- WHAT YOU SHOULD DO:
Copy out the items word for word, from the very first line through the line containing "Looking at the screenshot, I should tap(227, 446).", including that line.

Text and item location entries
------------------------------------
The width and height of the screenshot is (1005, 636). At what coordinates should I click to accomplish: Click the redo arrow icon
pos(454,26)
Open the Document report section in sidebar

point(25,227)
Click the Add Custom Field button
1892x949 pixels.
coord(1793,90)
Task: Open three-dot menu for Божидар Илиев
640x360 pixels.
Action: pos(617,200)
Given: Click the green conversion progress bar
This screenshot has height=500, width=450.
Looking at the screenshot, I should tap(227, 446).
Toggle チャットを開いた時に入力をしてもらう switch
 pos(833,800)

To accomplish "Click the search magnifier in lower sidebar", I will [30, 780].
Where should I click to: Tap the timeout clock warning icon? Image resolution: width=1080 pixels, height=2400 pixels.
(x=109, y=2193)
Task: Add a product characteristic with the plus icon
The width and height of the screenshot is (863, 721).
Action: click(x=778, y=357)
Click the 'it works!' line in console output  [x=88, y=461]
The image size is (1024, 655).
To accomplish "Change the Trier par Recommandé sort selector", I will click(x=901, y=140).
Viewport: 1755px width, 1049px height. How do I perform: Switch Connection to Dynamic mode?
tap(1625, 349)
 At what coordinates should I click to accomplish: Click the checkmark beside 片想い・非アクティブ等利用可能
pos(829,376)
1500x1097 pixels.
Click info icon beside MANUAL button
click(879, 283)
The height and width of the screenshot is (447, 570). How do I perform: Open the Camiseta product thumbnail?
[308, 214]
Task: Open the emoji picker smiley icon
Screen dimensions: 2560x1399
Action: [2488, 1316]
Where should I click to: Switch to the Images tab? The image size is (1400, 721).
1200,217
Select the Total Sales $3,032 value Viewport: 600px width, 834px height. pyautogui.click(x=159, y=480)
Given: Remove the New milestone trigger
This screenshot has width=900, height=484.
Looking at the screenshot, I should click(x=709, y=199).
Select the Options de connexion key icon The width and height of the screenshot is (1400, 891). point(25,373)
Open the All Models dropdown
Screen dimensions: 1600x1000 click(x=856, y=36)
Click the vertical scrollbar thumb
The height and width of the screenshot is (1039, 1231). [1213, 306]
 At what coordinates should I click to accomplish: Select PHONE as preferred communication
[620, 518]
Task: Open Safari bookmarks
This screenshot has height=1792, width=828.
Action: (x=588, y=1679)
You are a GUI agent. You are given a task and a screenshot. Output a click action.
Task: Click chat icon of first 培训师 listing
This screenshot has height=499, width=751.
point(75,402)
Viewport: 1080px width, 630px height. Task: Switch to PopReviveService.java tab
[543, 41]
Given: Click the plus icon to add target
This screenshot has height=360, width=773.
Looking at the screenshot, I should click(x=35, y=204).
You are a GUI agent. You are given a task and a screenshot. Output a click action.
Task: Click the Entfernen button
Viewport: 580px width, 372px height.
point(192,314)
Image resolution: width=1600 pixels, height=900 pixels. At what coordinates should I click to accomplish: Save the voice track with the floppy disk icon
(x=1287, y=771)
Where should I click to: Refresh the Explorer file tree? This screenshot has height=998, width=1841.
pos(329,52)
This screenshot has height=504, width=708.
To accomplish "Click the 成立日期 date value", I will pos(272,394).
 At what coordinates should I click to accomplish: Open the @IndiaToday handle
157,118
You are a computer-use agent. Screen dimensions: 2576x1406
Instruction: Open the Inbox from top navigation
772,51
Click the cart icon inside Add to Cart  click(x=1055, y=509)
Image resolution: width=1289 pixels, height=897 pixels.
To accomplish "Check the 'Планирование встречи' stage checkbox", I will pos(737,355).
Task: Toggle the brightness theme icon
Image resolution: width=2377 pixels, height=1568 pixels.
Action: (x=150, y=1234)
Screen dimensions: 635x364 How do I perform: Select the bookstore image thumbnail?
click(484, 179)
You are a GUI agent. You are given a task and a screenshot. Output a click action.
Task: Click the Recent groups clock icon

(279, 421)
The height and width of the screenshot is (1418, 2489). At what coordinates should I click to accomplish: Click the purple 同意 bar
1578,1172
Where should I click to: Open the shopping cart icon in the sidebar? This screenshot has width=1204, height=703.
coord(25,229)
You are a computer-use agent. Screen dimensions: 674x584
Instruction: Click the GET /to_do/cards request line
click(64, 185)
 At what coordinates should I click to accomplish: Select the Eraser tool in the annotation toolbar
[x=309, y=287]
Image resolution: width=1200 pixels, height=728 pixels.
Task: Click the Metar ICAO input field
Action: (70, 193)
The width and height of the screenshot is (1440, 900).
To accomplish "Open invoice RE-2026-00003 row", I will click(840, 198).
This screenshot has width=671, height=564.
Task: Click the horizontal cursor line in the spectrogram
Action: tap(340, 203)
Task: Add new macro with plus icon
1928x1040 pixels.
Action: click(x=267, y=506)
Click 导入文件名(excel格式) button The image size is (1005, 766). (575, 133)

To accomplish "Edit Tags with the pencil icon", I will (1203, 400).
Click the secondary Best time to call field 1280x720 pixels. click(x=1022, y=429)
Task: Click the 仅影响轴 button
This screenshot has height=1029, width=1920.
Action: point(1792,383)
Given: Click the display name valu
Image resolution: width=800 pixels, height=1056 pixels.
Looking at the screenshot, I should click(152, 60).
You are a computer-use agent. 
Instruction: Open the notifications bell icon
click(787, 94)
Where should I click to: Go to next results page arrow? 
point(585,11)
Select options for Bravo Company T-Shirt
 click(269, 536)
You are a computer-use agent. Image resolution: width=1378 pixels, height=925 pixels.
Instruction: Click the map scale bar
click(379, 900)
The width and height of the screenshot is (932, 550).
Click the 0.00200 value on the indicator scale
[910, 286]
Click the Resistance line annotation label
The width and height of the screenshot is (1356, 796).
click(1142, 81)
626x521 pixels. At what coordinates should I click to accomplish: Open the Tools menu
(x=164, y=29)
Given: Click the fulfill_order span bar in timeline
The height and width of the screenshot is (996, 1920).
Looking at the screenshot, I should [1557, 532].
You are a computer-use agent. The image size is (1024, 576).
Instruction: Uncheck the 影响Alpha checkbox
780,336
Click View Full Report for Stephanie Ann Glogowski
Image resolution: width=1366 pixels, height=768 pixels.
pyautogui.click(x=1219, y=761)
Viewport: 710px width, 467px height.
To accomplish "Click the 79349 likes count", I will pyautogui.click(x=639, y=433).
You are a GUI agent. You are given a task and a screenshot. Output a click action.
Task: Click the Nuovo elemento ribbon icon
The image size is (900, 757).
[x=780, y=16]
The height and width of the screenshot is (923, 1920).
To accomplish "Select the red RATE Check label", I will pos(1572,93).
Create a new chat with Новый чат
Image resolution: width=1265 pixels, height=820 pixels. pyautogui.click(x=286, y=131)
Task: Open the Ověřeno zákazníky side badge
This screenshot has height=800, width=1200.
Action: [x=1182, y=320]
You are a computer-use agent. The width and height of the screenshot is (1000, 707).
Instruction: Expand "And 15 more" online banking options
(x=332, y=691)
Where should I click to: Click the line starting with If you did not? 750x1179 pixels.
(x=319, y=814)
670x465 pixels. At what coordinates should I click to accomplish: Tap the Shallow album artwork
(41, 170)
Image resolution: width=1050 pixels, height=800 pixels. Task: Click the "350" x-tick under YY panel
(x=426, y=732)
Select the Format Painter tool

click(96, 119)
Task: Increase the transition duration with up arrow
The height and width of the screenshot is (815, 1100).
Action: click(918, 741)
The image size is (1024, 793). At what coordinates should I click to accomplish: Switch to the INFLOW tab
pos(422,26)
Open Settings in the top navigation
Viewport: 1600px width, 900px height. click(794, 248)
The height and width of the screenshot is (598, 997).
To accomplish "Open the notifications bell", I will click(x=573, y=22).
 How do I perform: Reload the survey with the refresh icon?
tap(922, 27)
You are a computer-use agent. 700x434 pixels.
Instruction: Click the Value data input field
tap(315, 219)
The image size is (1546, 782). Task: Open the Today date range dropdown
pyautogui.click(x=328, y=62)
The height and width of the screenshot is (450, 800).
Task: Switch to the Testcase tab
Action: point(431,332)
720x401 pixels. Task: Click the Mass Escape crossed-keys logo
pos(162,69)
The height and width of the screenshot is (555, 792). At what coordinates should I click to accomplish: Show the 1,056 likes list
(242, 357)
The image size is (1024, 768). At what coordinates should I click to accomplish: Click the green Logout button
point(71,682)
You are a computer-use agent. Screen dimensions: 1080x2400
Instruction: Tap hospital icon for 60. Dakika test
------------------------------------
- SOLUTION:
The width and height of the screenshot is (1005, 636). At what coordinates should I click to accomplish: Click the redo arrow icon
pos(454,26)
Open the Document report section in sidebar

point(25,227)
Click the Add Custom Field button
1892x949 pixels.
coord(1793,90)
Task: Open three-dot menu for Божидар Илиев
640x360 pixels.
Action: pos(617,200)
Given: Click the green conversion progress bar
This screenshot has height=500, width=450.
Looking at the screenshot, I should tap(227, 446).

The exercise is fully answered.